# GOOO!!! Auburn!!!!



## TX4PLAY (Jan 18, 2009)

May as well break them Bama' Tide Hearts early!!!!













 :rockn: Sorry guys I couldn't help it! LOL! :rockn:


----------



## Polaris425 (Dec 16, 2004)

Hahahahaha....... Um,



ROLL TIDE :rockn: :bigok:


----------



## Polaris425 (Dec 16, 2004)

Ps:

Kicking the ball out of bounds every time is cowardly football.... ;-) and an onside kick 2min into the game? Come oooonnnnnnnnn...
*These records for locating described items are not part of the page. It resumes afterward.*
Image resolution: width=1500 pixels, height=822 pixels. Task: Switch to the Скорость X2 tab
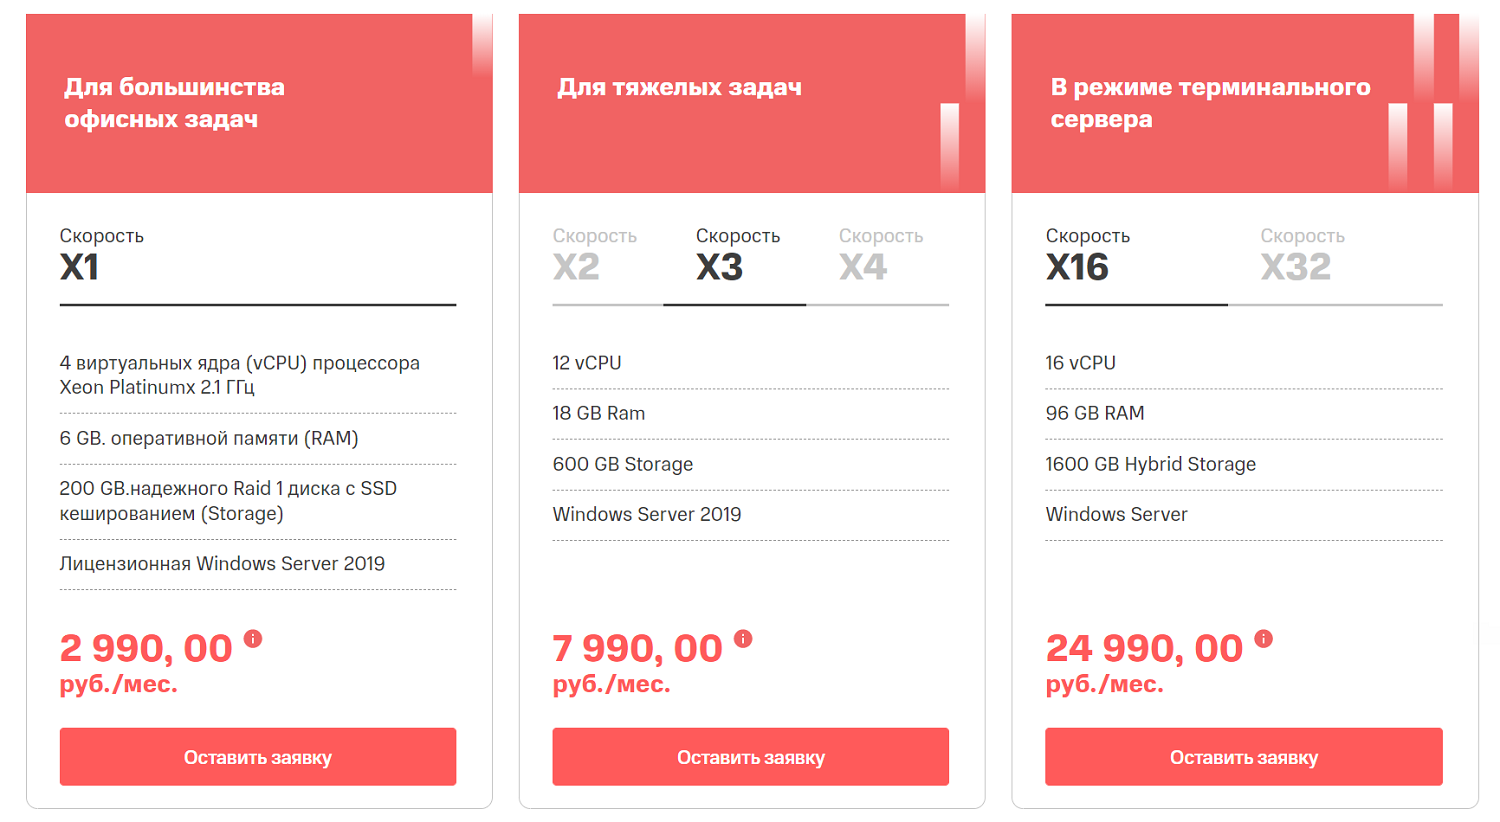point(595,255)
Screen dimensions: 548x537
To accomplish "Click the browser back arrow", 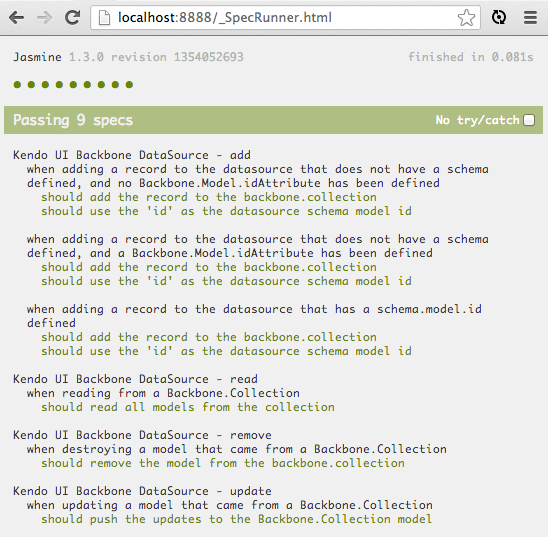I will tap(16, 17).
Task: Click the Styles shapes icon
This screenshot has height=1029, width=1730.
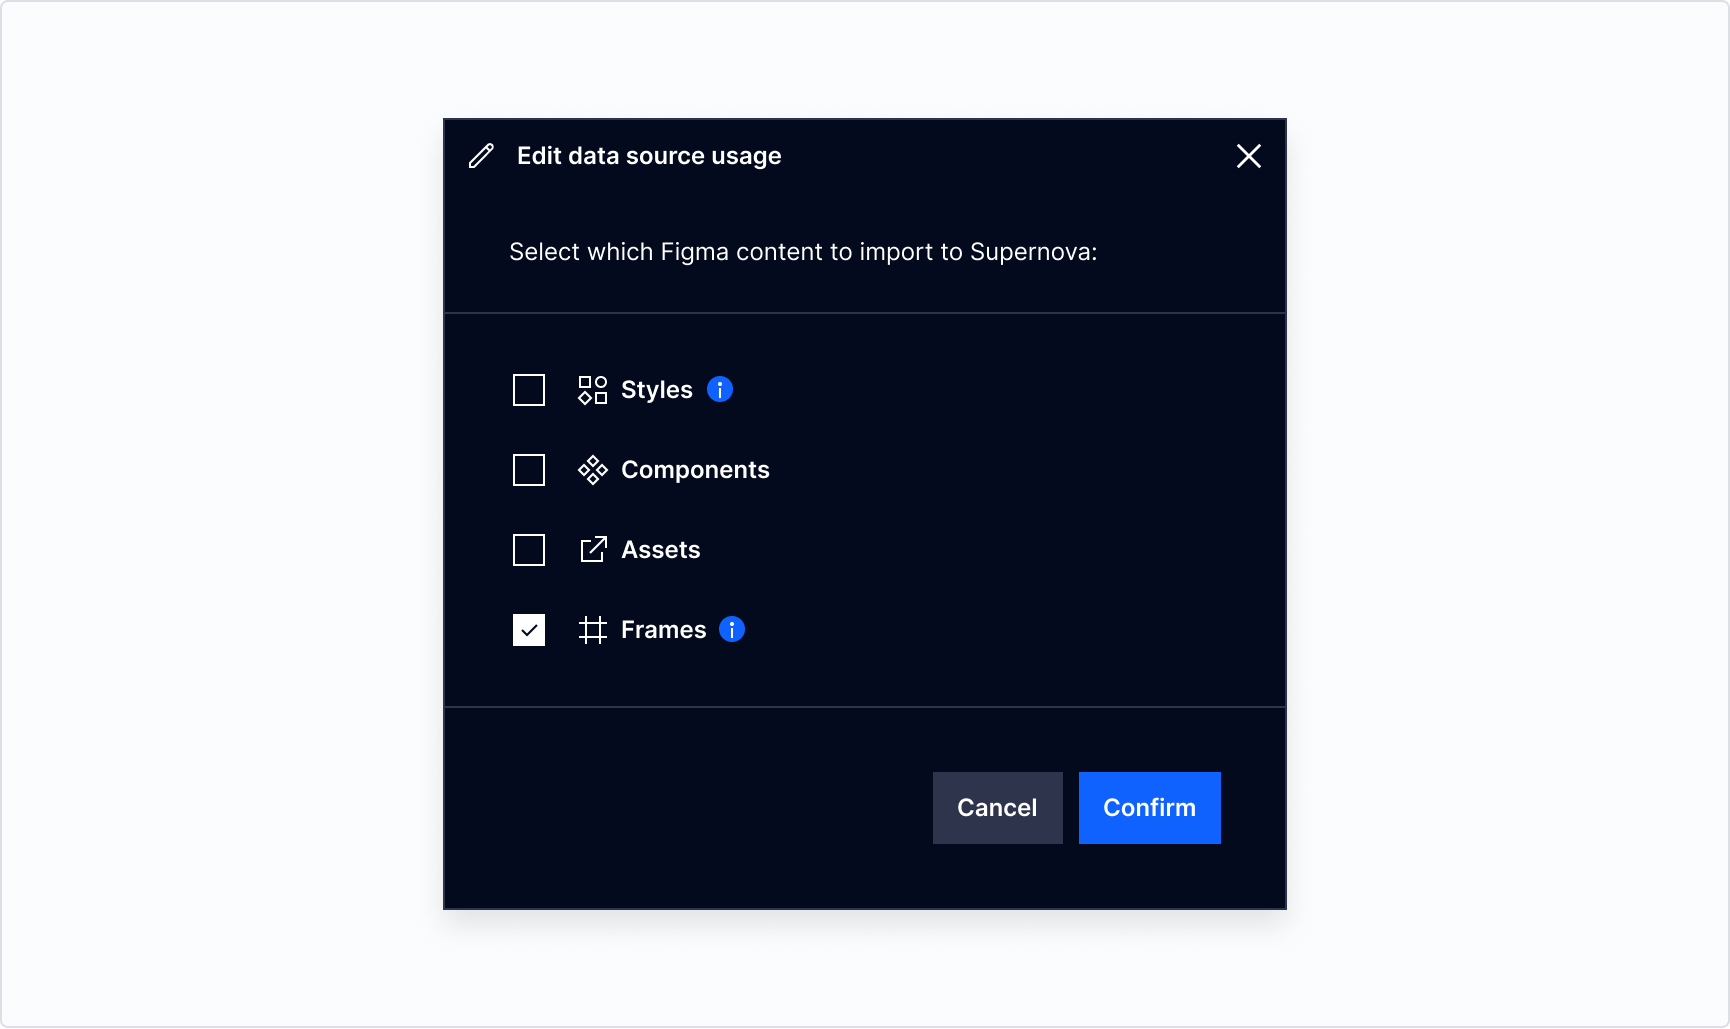Action: [592, 390]
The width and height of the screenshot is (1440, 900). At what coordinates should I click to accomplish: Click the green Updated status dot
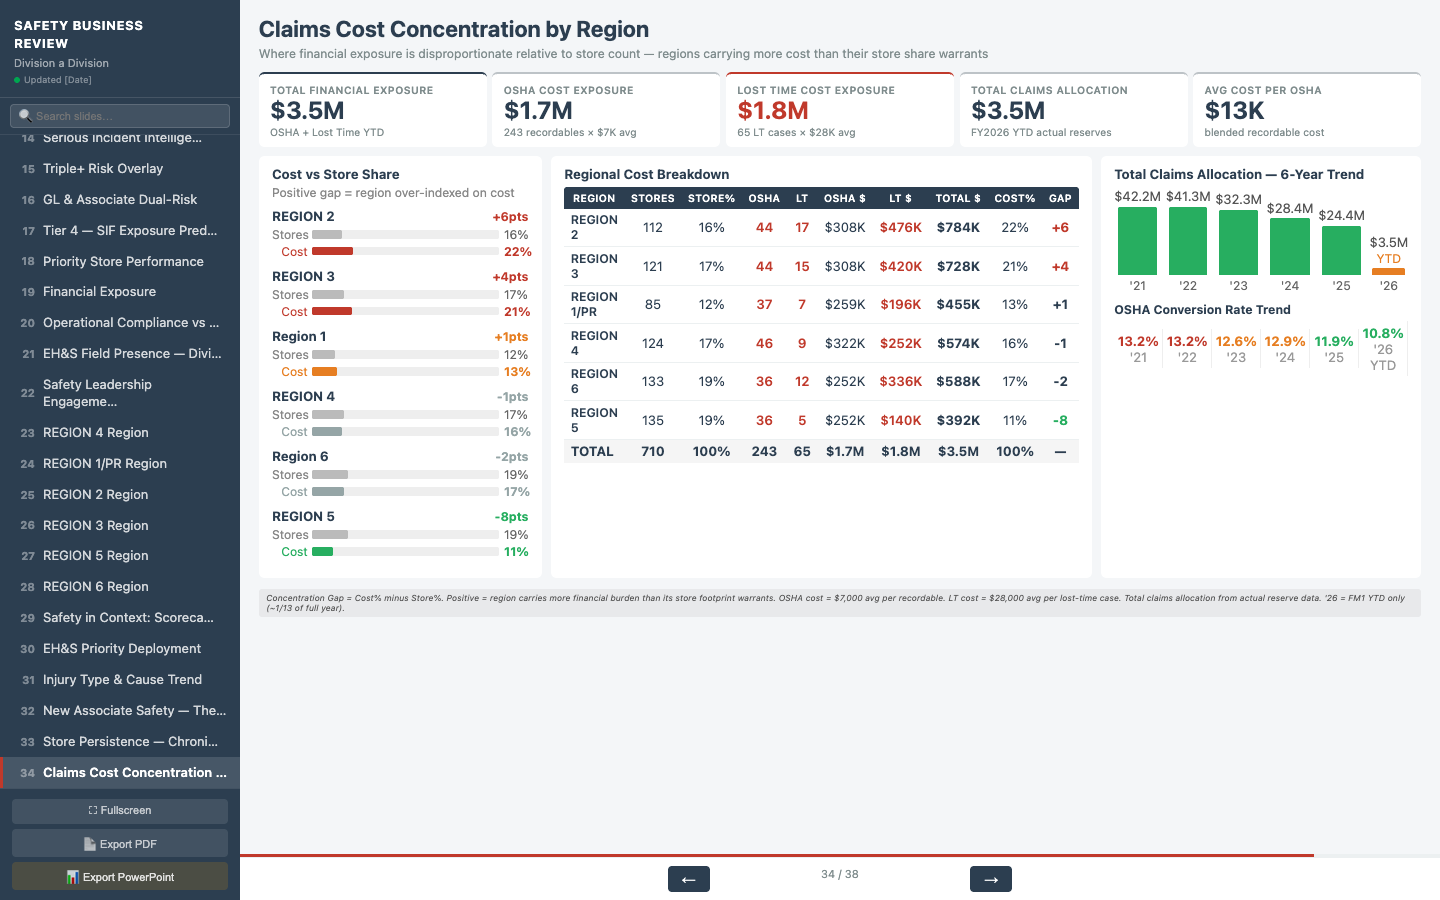(x=15, y=79)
Guess it didn't matter in the end though, even playing dirty and getting away w/ like 5 penalties, tigers still couldn't beat the tide


----------



## TX4PLAY (Jan 18, 2009)

:nutkick: Just pickin at you Bama boys, the Tide is playin' tough football this year. Tebow and the boys at Florida should breeze through FSU tomorrow and then we'll see some good football next weekend when ya'll match up.


----------



## Polaris425 (Dec 16, 2004)

Yeah I know. Its the only game ill actually be worried about. If they go into it pumped & ready to play & julio will actually catch the ball everytime, and they will divide up the running between richardson & ingram & get upchurch in their we can win. But FL is goin to come into it just as pumped & ready so... It's goin to be a good game that I think will come down to the last few minutes.


----------